Лет пятнадцать назад, после пожара в нашей Арабиновке, ей довелось побывать в одной дальней деревне, Черногубове, в городе же она никогда не была. В Черногубове какие-то дальние родичи — десятая вода на киселе — купили ей, как погорелке, платье и кое-какую обувь. С того времени Марфа при всяком подходящем и неподходящем случае в разговоре с людьми старалась вставить: «Вот как я когда-то была в Черногубове…» — дескать, не весь же век она прожила дома, в своей деревне, не все новости и не новости: услышаны ею только возле своего колодца или своей часовни.

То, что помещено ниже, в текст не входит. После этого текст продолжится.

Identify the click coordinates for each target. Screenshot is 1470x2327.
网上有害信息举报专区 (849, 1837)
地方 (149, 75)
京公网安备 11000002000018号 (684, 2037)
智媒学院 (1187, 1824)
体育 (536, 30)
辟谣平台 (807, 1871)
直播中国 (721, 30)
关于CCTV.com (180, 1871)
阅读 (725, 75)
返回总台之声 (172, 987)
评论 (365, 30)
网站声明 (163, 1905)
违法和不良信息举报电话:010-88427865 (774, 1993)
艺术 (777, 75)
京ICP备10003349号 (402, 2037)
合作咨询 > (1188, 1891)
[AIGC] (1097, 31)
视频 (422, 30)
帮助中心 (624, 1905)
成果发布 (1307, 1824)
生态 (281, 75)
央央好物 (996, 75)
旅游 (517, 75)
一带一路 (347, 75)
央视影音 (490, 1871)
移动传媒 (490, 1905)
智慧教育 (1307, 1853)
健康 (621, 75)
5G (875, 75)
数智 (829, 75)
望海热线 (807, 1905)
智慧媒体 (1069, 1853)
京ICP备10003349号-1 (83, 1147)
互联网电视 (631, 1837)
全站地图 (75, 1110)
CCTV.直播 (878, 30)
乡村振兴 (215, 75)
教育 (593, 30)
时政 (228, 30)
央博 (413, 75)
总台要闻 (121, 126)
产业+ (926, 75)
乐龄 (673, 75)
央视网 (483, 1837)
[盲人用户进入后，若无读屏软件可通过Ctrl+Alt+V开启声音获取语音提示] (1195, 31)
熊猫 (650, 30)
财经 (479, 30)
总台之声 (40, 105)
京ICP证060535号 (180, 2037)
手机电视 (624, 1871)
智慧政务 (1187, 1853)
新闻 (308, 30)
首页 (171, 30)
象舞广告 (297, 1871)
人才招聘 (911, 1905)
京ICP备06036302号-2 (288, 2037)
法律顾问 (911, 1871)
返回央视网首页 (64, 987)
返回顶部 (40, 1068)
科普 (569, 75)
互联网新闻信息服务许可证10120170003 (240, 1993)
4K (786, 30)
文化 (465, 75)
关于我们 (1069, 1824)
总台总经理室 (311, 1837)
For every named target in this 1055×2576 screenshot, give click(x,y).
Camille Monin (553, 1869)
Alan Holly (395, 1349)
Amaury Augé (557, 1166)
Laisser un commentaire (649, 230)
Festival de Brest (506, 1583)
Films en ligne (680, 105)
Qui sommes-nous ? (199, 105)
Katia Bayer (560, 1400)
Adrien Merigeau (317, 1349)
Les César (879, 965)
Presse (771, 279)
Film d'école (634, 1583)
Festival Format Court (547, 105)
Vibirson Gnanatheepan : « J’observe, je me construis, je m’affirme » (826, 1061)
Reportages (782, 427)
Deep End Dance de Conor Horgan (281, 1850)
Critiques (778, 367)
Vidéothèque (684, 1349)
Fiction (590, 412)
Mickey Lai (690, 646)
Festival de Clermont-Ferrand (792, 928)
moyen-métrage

Другой участник ссоры — Роман Гнедович, единственный сын у отца, у которого полволоки земли, трое всегда гладких коней да коровы такие, что, наверно, круглый год дают молоко. Есть у Романа и еще один козырь — отец имеет шерсточесальную машину. Поздней осенью, когда кончаются все полевые работы, на двор Гнедовича съезжается много людей, и они выстраиваются в очередь. Кто приехал с возом и может запрячь в машину своего коня, тот занимает отдельную очередь и платит хозяину меньше. Кто пришел пешком и рассчитывает на хозяйского коня, тот стоит в другой очереди, и плата с него берется бо́льшая.
Во время массового завоза шерсточесалка работает круглосуточно, завозчики запруживают весь двор, по ночам тулятся в сенях, на сеновале, в погребе, а некоторые, более знакомые, и в хате. Неуютно становится хозяевам, тесновато, но после такого «овечьего сезона» Романов отец коротко подстригает свою бороду (наверно, теми же ножницами, что и овец стрижет), на какое-то время забывает о своей привычке сутулиться и глядеть в землю (будто вечно чего-то ищет), а у самого Романа появляется что-нибудь новое из одежды: шапка-ушанка или кубанка, сатиновая рубашка с перламутровыми пуговицами, штаны-галифе с острыми клиньями, а то и новые сапоги. Все знали, что у Романа уже есть две пары сапог: одни юфтяные, которые можно смазывать дегтем и надевать чаще, а другие хромовые, на выход, их он смазывал гуталином и начищал до блеска. Баночка гуталина, купленная у старьевщика Шмуила, была у Романа надежно спрятана и доставалась оттуда только по большим праздникам.
Шерсточесальная машина давала Гнедовичам немалую прибыль, делала эту семью известной в соседних и даже некоторых дальних деревнях, однако в своем селе люди почему-то мало обращали внимания на это, и как когда-то звали Гнедовичей Гнедыми, так не забывали этого прозвища и теперь. Отца еще хоть просто — Гнедой, а по имени называли без издевки — Ахрем. А сына и по имени звали не Роман, а Ромацка, видимо потому, что он имел какие-то странные, с вывернутыми пятками, как бы детские, ноги, и так же, как ребенок, выговаривал буквы: «ц» вместо «ч», «с» вместо «ш», «з» вместо «ж». Прозвище его также уменьшили и звали не Гнедой, как отца, а Гнеденький.
Про Лопаниху можно сказать пока только то, что с какого-то уже довольно давнишнего времени ее стало тянуть на соленое и на горькое. Она могла съесть не только целую селедку, но и выпить самого рассола, потому-то ее всегда и мучила жажда. Когда старуха лезла на печь, то сначала ставила туда большую кружку с квасом или водой. В разговоре с людьми не забывала вспомнить о своем самом больном и тревожащем ее: «Убудет ли хотенье пить на том свете?» Спрашивала об этом чуть ли не у каждого встречного. И теперь на печи, на приставной стойке, у нее стояла кружка с водой или, может, с квасом. Если б она была ближе к музыканту, то, наверно, задала б и ему свой извечный вопрос.
Наконец Хотяновский при полной, даже настороженной тишине погасил свою «кадилку», настроил скрипку и с необыкновенным азартом «врезал» польку. В бубен бил дядька Ничипор, по прозвищу Самошвайка, который из-за своего возраста стыдился пускаться в пляс, но на вечеринки ходил, как ни попадало ему за это от жены. Он же и достал бубен из-за заслонки.
Первым вынырнул на середину хаты Ромацка Гнеденький. Поджал верхнюю губу, шмыганул носом и зыркнул, как бы стрельнул, колючими глазками в ту сторону, где стояла младшая сестра Марфы, Алекса. Она шевельнулась и немного подалась вперед своим толстоватым животом. Ромацка подошел и, уже не глядя на девушку, протянул руку.